───── Dataset content ─────

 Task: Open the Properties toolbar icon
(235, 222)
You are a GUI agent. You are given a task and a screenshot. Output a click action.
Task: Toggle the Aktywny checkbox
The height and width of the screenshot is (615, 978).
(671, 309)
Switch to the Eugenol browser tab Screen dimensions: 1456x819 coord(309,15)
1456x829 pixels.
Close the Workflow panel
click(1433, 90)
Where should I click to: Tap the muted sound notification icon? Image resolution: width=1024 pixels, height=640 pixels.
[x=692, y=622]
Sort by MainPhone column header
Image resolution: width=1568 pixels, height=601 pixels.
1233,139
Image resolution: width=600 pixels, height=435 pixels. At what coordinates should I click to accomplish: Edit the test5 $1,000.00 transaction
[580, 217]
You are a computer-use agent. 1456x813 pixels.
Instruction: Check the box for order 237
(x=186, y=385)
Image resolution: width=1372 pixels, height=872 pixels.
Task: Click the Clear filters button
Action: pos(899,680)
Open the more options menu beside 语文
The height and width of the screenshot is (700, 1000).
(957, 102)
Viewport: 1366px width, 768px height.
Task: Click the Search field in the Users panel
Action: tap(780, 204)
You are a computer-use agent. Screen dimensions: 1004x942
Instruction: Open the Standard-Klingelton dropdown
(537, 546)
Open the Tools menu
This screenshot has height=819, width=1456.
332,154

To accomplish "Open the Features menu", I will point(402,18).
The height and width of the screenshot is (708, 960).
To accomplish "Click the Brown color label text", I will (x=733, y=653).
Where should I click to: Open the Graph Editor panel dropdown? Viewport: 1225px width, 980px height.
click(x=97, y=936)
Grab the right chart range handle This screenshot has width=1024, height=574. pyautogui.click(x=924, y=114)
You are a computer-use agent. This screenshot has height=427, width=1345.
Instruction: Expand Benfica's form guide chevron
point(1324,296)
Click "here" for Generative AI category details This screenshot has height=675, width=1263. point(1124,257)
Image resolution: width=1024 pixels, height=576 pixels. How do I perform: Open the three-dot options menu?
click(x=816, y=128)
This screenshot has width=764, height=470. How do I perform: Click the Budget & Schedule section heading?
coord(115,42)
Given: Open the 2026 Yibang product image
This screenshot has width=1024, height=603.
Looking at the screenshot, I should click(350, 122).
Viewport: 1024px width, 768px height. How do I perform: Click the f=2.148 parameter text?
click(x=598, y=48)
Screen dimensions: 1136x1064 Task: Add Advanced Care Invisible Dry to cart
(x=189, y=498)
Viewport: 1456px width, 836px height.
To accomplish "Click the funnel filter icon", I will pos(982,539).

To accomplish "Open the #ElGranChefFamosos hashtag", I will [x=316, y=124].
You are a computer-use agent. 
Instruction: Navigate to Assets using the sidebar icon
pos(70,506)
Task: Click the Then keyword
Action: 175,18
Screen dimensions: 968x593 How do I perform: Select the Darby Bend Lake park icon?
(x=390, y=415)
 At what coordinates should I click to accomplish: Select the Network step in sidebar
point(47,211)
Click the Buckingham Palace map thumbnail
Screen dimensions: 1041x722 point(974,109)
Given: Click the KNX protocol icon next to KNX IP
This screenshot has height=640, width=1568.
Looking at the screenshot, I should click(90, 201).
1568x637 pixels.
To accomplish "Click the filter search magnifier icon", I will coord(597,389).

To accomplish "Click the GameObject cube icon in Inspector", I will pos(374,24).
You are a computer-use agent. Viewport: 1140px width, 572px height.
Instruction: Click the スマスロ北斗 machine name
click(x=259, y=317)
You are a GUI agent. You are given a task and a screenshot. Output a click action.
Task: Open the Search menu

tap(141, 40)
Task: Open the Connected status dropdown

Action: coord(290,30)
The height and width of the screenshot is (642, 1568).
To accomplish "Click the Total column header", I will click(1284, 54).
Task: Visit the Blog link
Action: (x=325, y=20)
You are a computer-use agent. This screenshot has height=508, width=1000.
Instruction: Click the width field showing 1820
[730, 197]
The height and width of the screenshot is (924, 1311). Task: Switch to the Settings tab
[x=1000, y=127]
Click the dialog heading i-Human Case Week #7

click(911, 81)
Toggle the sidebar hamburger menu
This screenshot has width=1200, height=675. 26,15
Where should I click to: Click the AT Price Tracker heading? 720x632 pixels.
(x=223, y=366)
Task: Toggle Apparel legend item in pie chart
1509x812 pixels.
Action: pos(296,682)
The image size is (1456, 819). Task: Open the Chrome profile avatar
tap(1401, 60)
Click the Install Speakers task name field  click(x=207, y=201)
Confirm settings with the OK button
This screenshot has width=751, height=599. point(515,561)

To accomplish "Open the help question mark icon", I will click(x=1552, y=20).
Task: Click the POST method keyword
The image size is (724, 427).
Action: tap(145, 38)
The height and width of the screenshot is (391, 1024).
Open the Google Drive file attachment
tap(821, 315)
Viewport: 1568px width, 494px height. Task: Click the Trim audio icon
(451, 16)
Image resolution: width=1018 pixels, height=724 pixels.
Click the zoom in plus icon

─────

- _Aim_:
Count how many lines of the material above contain the string "Switch", matching case exactly. Reply with only the number.

- _Task answer_:
2